[Stored items]
|---|
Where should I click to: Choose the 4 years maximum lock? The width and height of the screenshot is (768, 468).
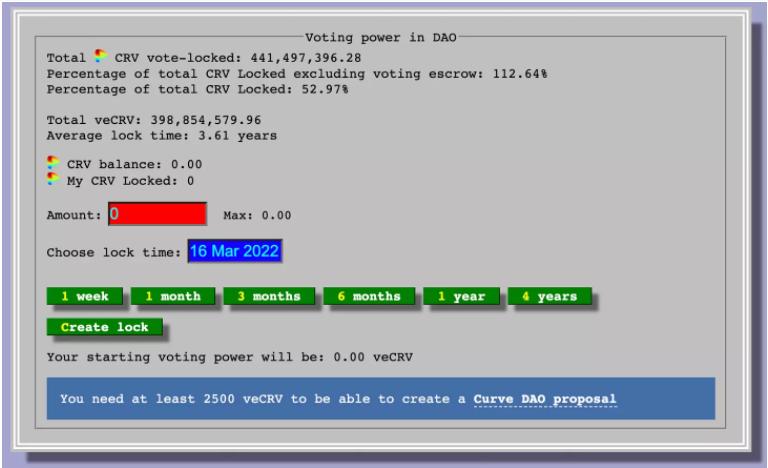point(549,296)
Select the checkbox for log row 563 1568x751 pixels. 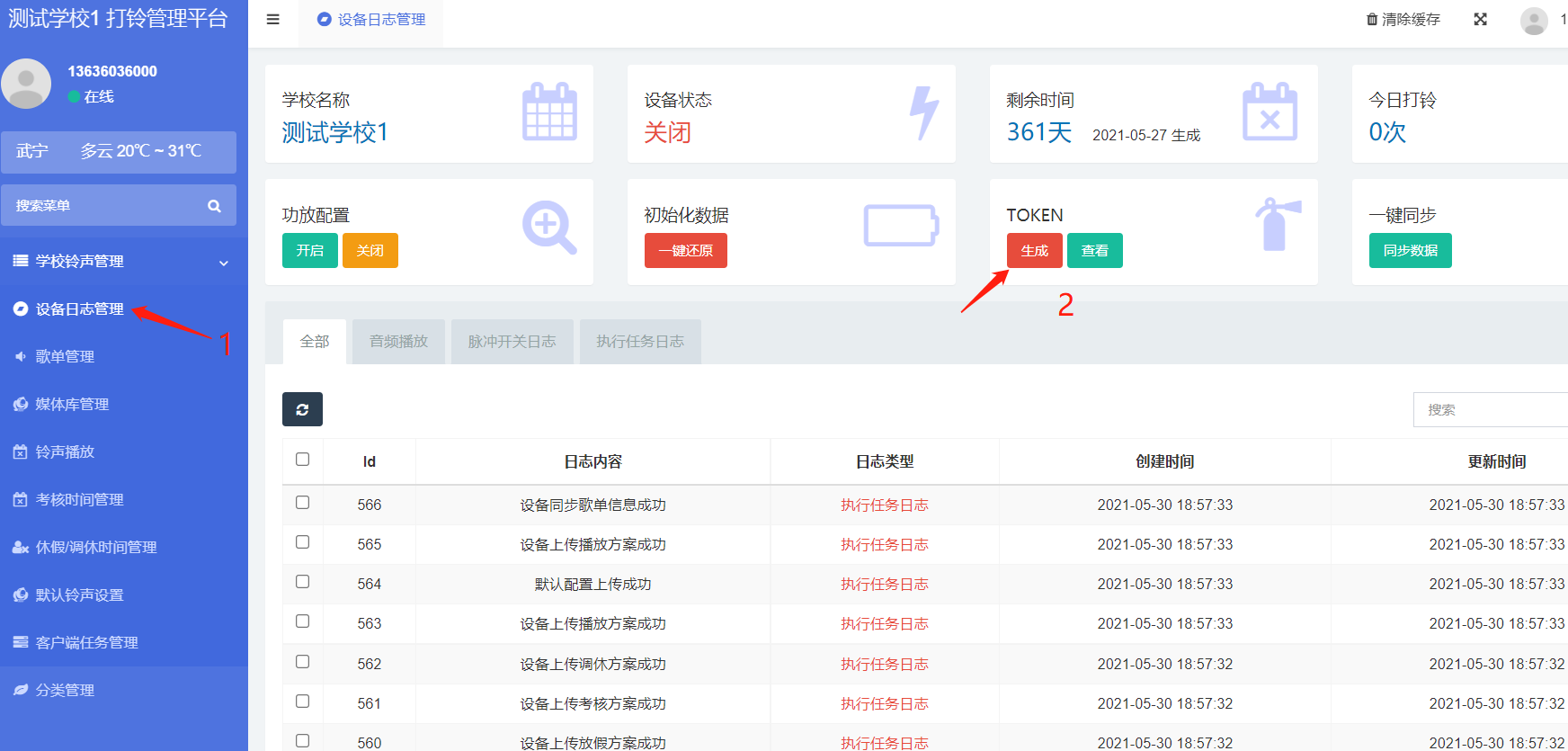[x=303, y=621]
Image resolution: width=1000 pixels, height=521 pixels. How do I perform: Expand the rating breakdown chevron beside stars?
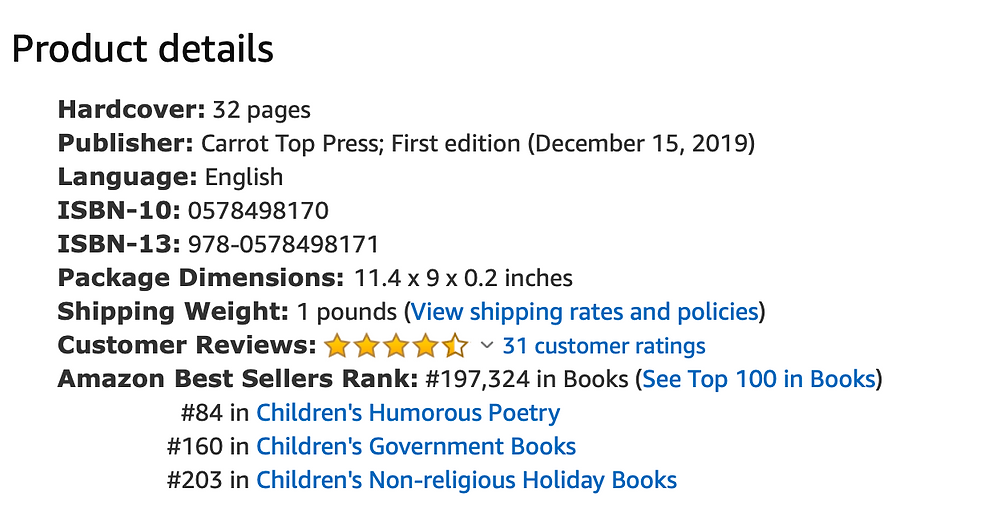(487, 346)
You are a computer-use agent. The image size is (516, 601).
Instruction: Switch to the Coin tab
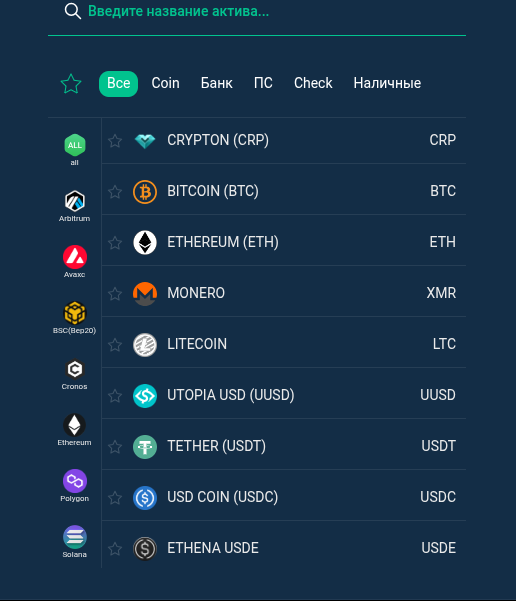pyautogui.click(x=165, y=83)
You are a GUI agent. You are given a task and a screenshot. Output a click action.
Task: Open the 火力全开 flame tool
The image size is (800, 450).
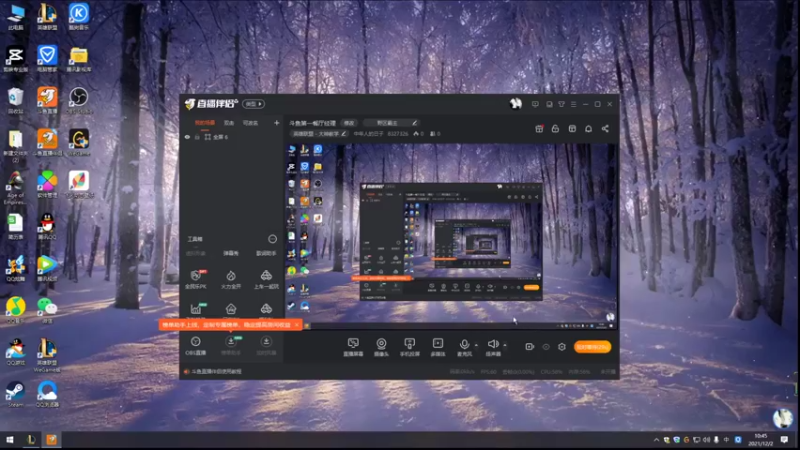231,280
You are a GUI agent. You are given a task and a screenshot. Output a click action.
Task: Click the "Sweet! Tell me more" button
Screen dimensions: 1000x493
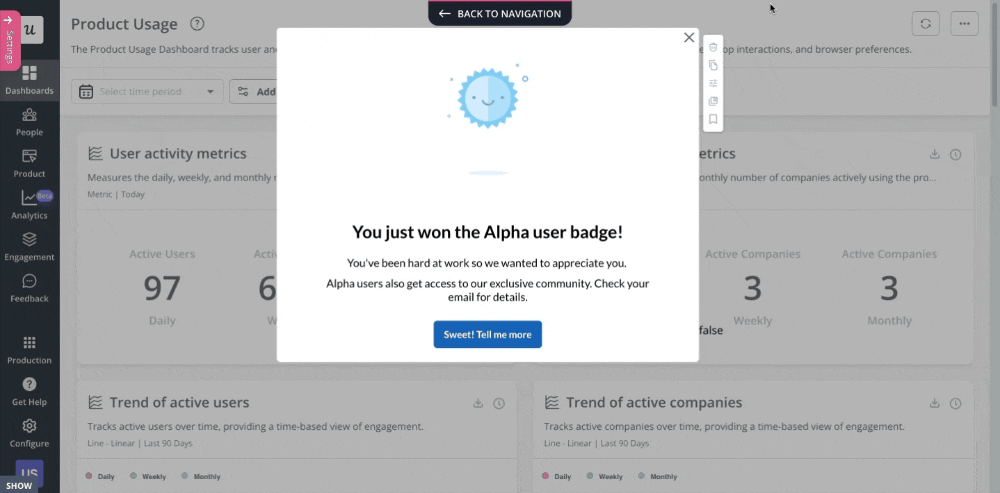[487, 334]
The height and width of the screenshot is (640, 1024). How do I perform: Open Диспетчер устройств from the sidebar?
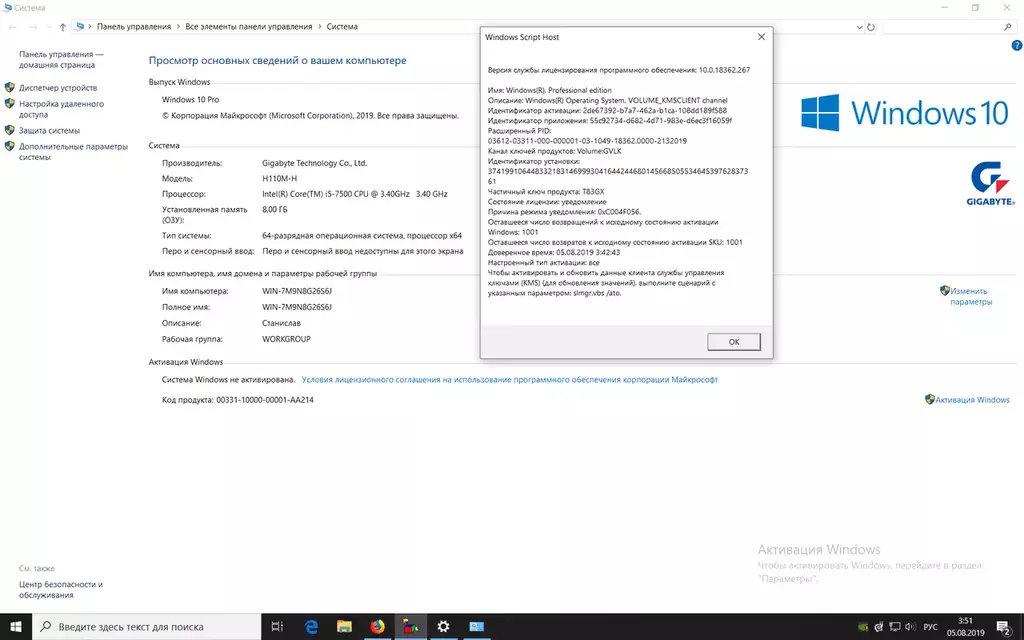point(58,88)
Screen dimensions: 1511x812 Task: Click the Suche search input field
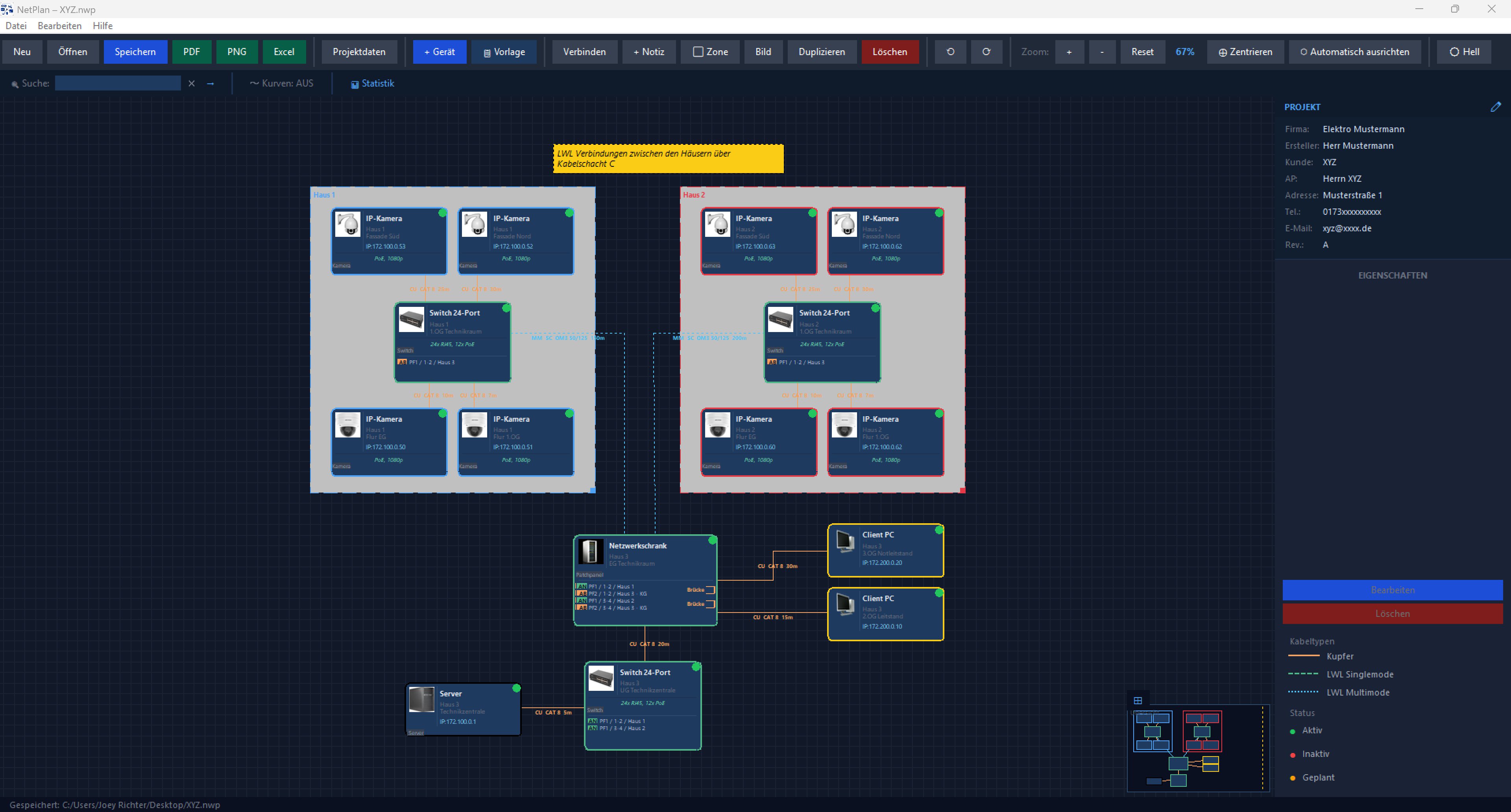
|---|
TO DO
Please return the lines from the line with "The height and" through the last line of the data, both included, exactly, and without pictures.

SOLUTION BELOW
The height and width of the screenshot is (640, 1024). How do I perform: Open Диспетчер устройств from the sidebar?
point(58,88)
Screen dimensions: 1511x812 Task: Click the Suche search input field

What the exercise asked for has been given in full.